Se présentant sous un nez entre le moka aux cerises et un stout laiteuse, c’est un peu une déception de voir le fruit prendre un pas de recul en bouche ou ça tient de la stout ennuyante.  La finale, davantage moka au caramel est peu funky mais surtout bizarre de ses flaveurs de foin passé date et qui donne une pointe d’amertume qui ne s’agence pas bien avec le reste.  À mon avis ça manque de cerise alors je ne peux conclure qu’à une bière aux cerises pour ceux qui n’aime pas la cerise.

Unibroue Terrible 10.5%

ut La petite souris l’est pour un éléphant.

Pas trop belge ou plutôt très belge mais contrebalancée par l’orge tout juste grillé et la vanille.  En bouche le goût est lourd mais pas trop profond, on peut donc espérer une meilleure finale, ce qui s’avère plus ou moins le cas, on attend donc encore plus pour retrouver un aftertaste d’extrait de vanille et d’érable.  Davantage une bière de feeling correcte, simplement difficile de savoir en quoi elle est terrible au juste.

Le Grimoire La Noire Sœur bière noire au chocolat (stout) 5%

gns

Tellement kitsch que ça en est presque beau.

C-  Quand on mélange cuillèrée à table pour tasse.

Fallait-il un jour s’attaquer à l’un des pires jeux de mots du Québec au niveau des noms de bières.  Au reste dans le même genre de subtilité avec un nez de cacao qui efface toute trace possible d’orge ou de bière en général.  En bouche, la pointe d’amertume semble arrivé des houblons, mais le cacao est tellement fort qu’on se retrouve avec la même expérience qu’au nez.  Et c’est la même chose en finale qui a bien beau jouir d’une bonne longueur mais qui est toujours aussi prise par l’ingrédient en beaucoup trop grande concentration.  Et c’est un peu dommage car la bière si lointaine, si lointaine qui se cache là-dessus ne semble pas être dépourvue de sens.  Bien que somme toute elle reste buvable, une autre bière du Grimoire à ignorer à l’épicerie.

Unibroue Brassin d’Exception 25e anniversaire Jerry Vietz 10.5% 20 IBUs

u25B  Tant qu’une fois n’est pas coutume.

Difficile de dire du mal d’Unibroue; certes pas les plus originaux (on en est pas à la première bières aux cerises/griottes au Québec) mais bien peu d’erreurs à leur portfolio : Unibroue ne sera probablement jamais une brasserie qui tombe dans la facilité.
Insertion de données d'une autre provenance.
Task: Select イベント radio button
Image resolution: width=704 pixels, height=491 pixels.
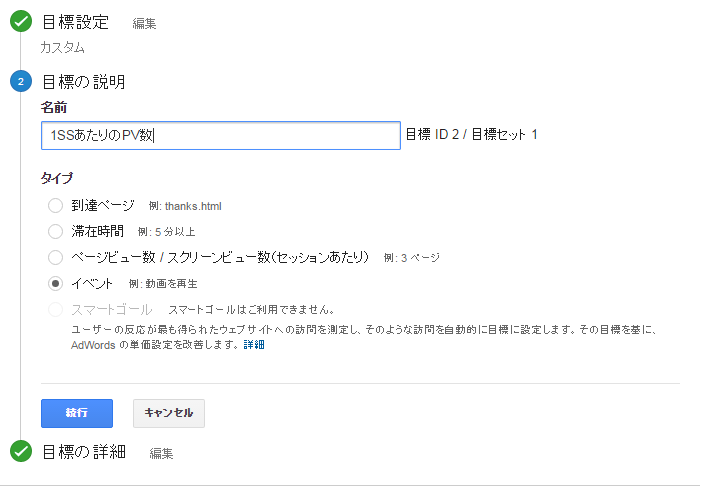Action: pyautogui.click(x=55, y=284)
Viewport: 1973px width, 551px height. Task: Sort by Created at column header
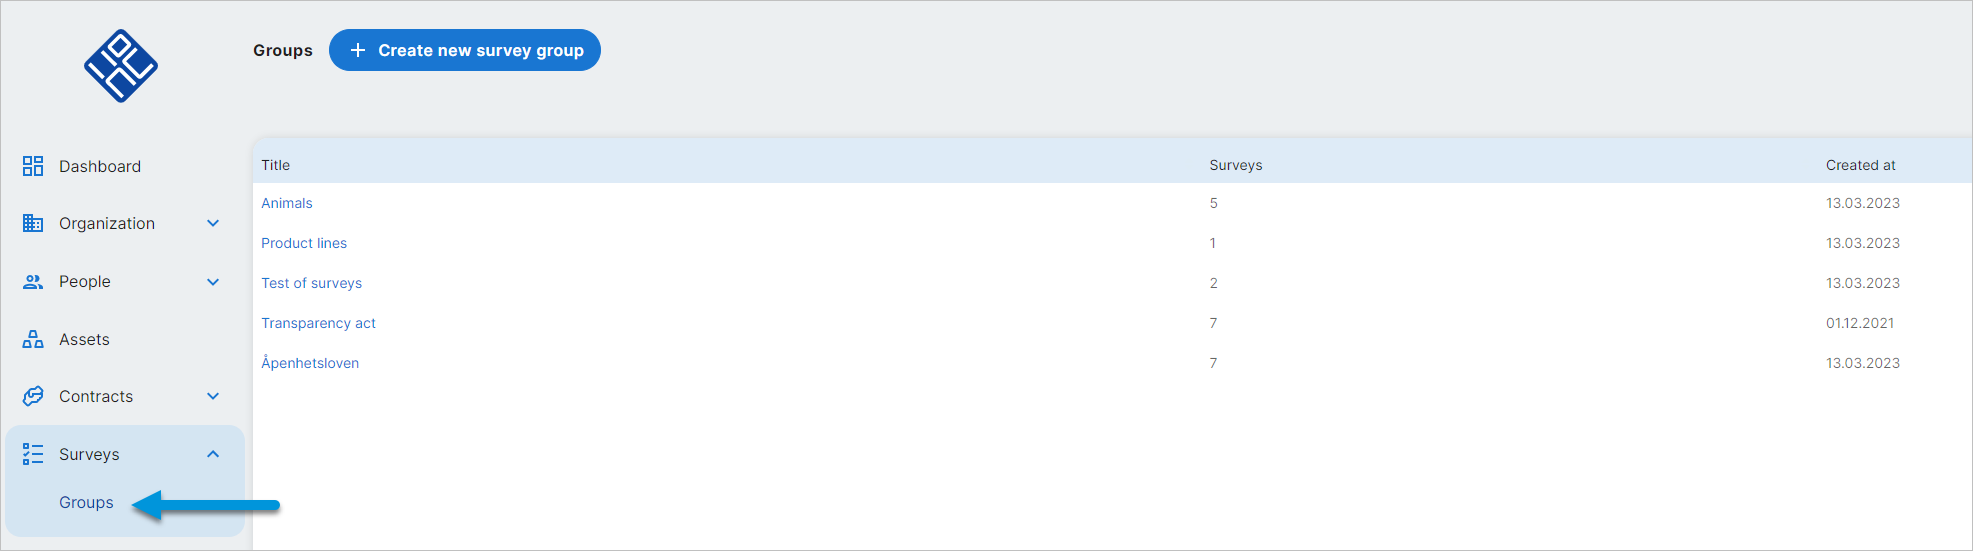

Dans celle-ci par contre, sous la mousse aussi abondante que passagère le nez de cerise un peu trop forte pourrait faire peur au grain qui semble s’être passablement effacé.  En bouche l’espace d’un instant on délaisse le fruit, avec l’orge légèrement torréfié qui se bats de manière pas si mal, mais après un développement plus au moins horizontal on avale pour retrouver le fruit en finale.  À en lire les notes sur la bouteille le but visé semble être le gâteau Fôret Noire;  sous cet appelation on peut appeler qu’au succès, la même chose peut être dit pour le plaisir en général, mais ça reste une bière qui risque plus de plaire au grand public qu’au beer geek.  Et même si dans la bière aux griottes il se fait plus authentique, il ne s’agit pas ici d’un verre pour lequel il faudrait s’insulter mais plutôt de la prendre par son nom « Brassin d’Exception ».

Brasseurs du Monde Noire Stout d’Inspiration Irlandaise 5%

bdmnC  Pour qui la Guinness fait peur.

De sa mousse à tenue non tenace, c’est assez cola accompagné d’un grain timidement torréfié et de caramel brûlé.  Bonne tenue en bouche avec une belle effervescence, la torréfaction monte mais tombe rapidement à plat grâce à l’absence d’amertume provenant du houblon.  La finale est correcte mais beaucoup trop généraliste; ça existe les noires légères et celle-ci en est une preuve qui peut servir d’intro au style sans toutefois bien l’illustrer.